What has always puzzled me about Ben is, as fast as he can make decisions when the play goes south, how come he struggles to make fast decisions as the play starts?

Dino 6 Rings
12-27-2011, 02:15 PM
What has always puzzled me about Ben is, as fast as he can make decisions when the play goes south, how come he struggles to make fast decisions as the play starts?

Because at times Ben is his own worse enemy, always wanting the big play over the "what is given" play.

steelerjim58
12-27-2011, 03:51 PM
I am not one to keep up with stats as the season goes along, but I would not have guessed that Mendenhall was averaging 4 yards a carry.

FanSince72
12-27-2011, 05:06 PM
Because at times Ben is his own worse enemy, always wanting the big play over the "what is given" play.

Maybe so.

A lot of people accused Bradshaw of the same thing and that turned out OK.
In fact, that was the thing that I liked most about Bradshaw - his desire for the big play and his fearlessness in going for it - and that's the same reason why I like Ben.

I've often said that if Ben were 3-inches shorter and wore a #12, it would be hard to tell him apart from Bradshaw and that "big play" mentality is the biggest reason why I believe that.

Football is entertainment (or at least it should be) and I find nothing entertaining about watching teams running the ball, not taking any chances and generally playing some ultra-conservative game.
I can't think of a faster way to put me to sleep (besides watching mid-season baseball) than watching a conservative football game plan.
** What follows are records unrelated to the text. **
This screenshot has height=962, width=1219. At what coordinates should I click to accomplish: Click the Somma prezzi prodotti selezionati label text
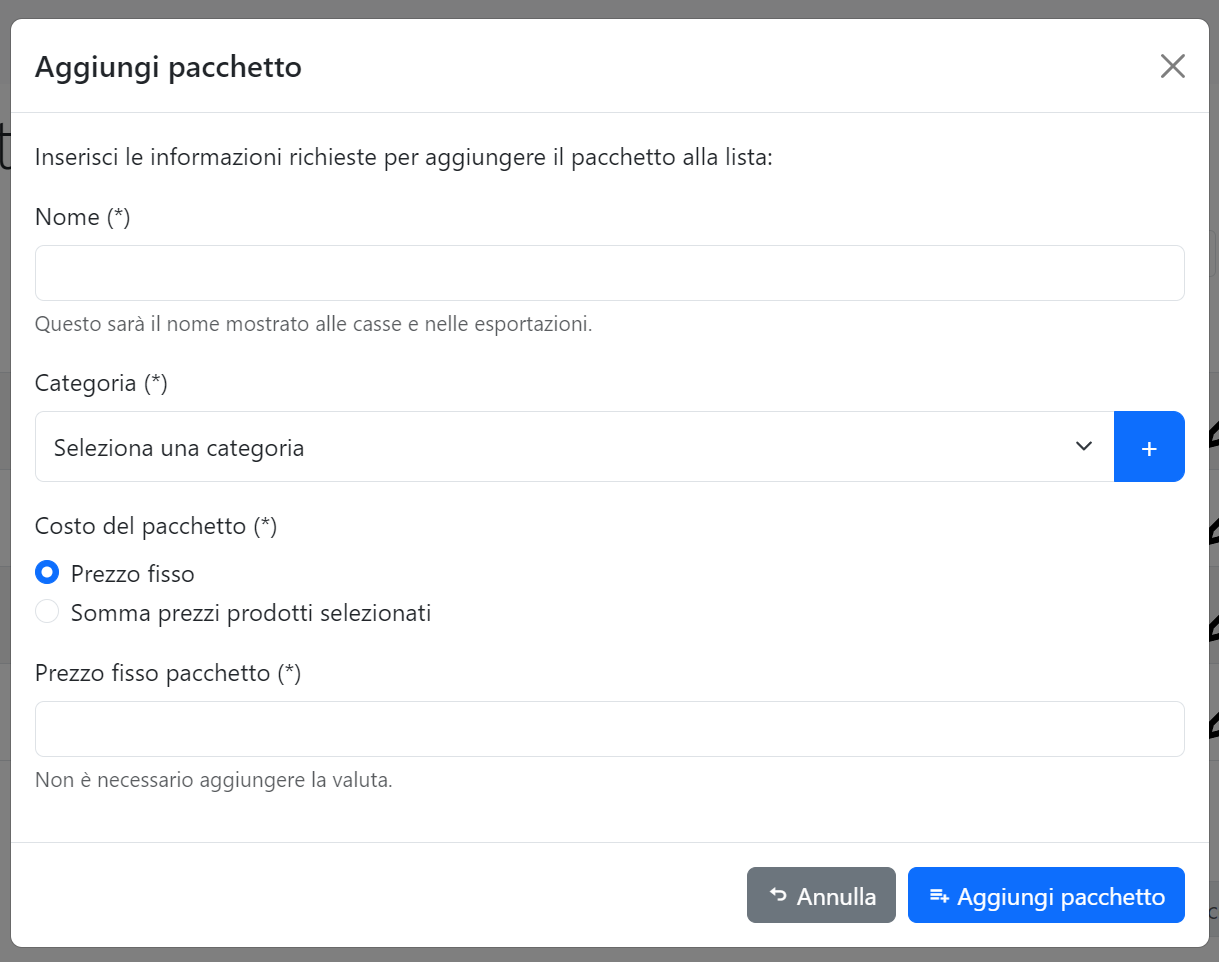tap(251, 613)
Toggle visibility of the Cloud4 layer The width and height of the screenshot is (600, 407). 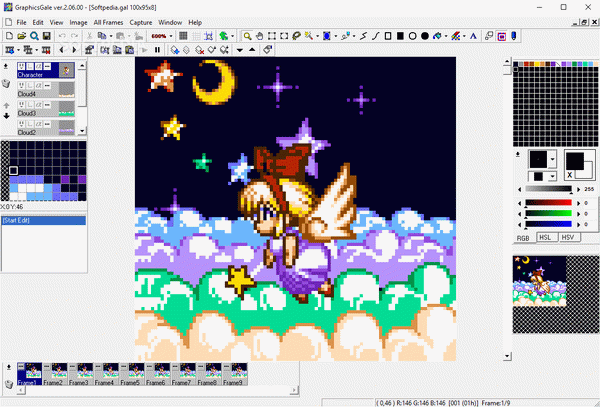22,86
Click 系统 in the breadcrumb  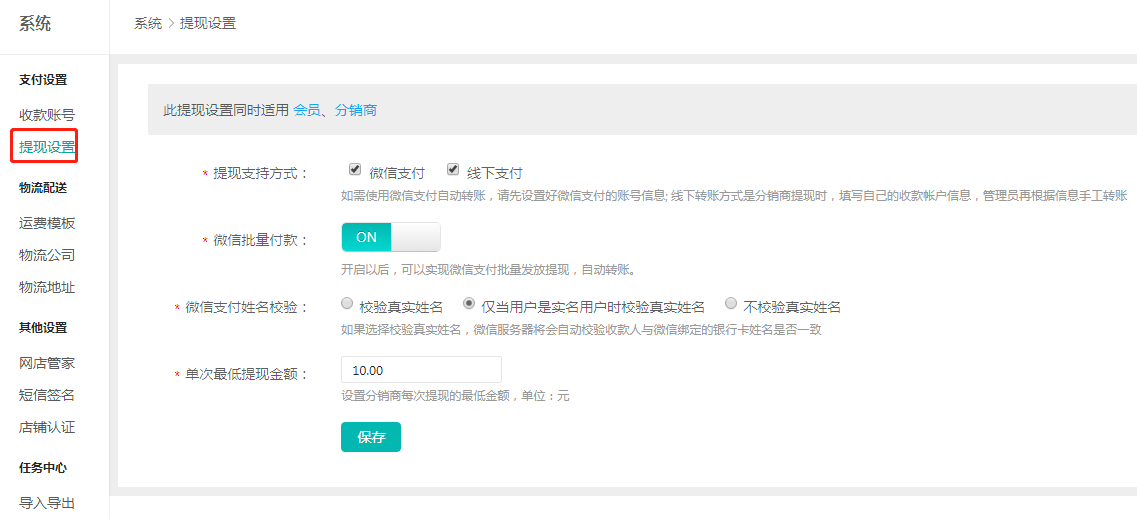[148, 23]
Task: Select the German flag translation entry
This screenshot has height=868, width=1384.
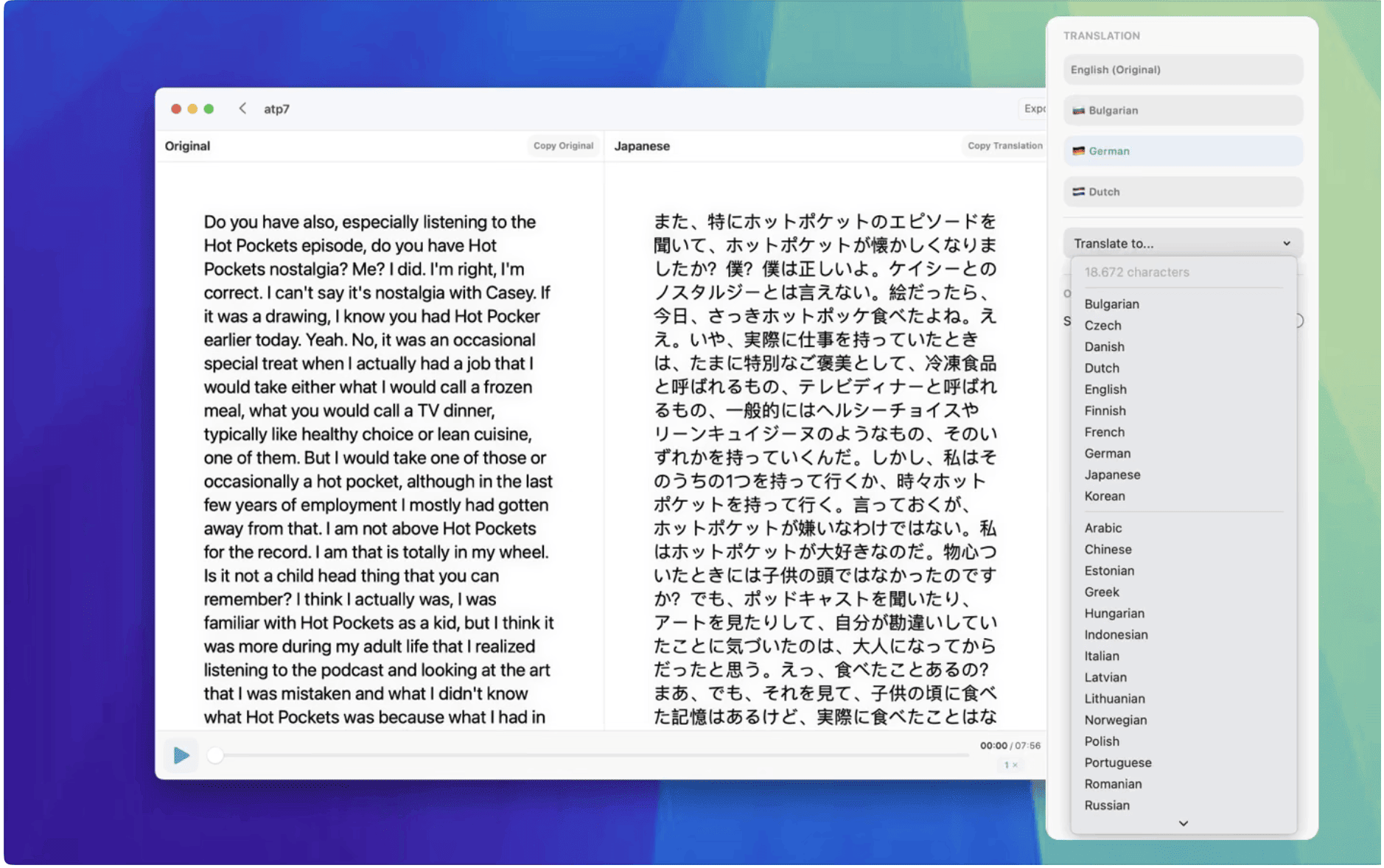Action: pos(1182,151)
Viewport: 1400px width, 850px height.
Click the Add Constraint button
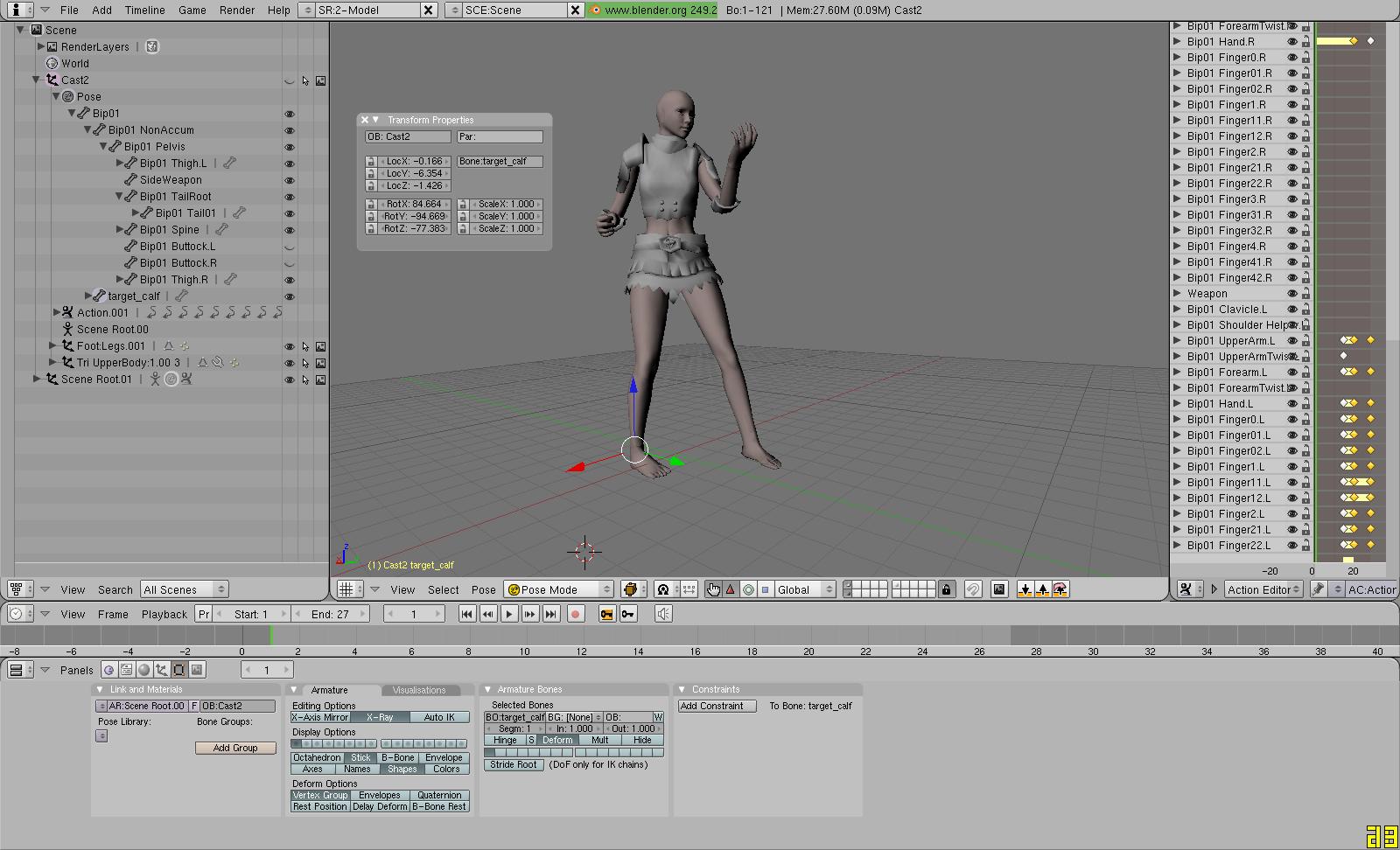[717, 706]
Ben likes to throw the ball and he has plenty of good receivers, so why not let him throw and let him try to make the big play?
Bradshaw didn't become famous for the way he handed-off the ball, he became famous for throwing bombs to Swann and Stallworth and if Ben wants to follow in his footsteps, that's fine with me.

theplatypus
12-27-2011, 05:22 PM
What has always puzzled me about Ben is, as fast as he can make decisions when the play goes south, how come he struggles to make fast decisions as the play starts?

I would say the reason for that is two fold. He doesn't read defenses very well(compared to a Manning,Rogers,Brees,Brady) and he's always trying to go for the big play. Unfortunately the 2nd part is the primary reason we're the #5 seed right now. If he had gone with the check down receiver instead of forcing the ball on those first two drives we more than likely would have won that Monday night game.

FanSince72
12-27-2011, 10:36 PM
I would say the reason for that is two fold. He doesn't read defenses very well(compared to a Manning,Rogers,Brees,Brady) and he's always trying to go for the big play. Unfortunately the 2nd part is the primary reason we're the #5 seed right now. If he had gone with the check down receiver instead of forcing the ball on those first two drives we more than likely would have won that Monday night game.

First of all, the reason we didn't beat SF wasn't because of Ben's reading ability, it was because he couldn't move and moving around is Ben's stock-in-trade and it's when he does his best work.

This of course addresses the original question ("...how come he struggles to make fast decisions as the play starts?") and the answer is that I think he PREFERS to move around and actually thinks that that's when the play really starts.
Ben's strong point is also his weak point in that he's basically a sandlot player and doesn't really buy into the whole "reading" thing.
I think he looks at the game like street football where he just tells someone to run out to the red Chevy and cut left (which was Bradshaw to a "T" by the way).

It's what makes him so good at keeping a play alive, but it's also the reason why he often HAS to.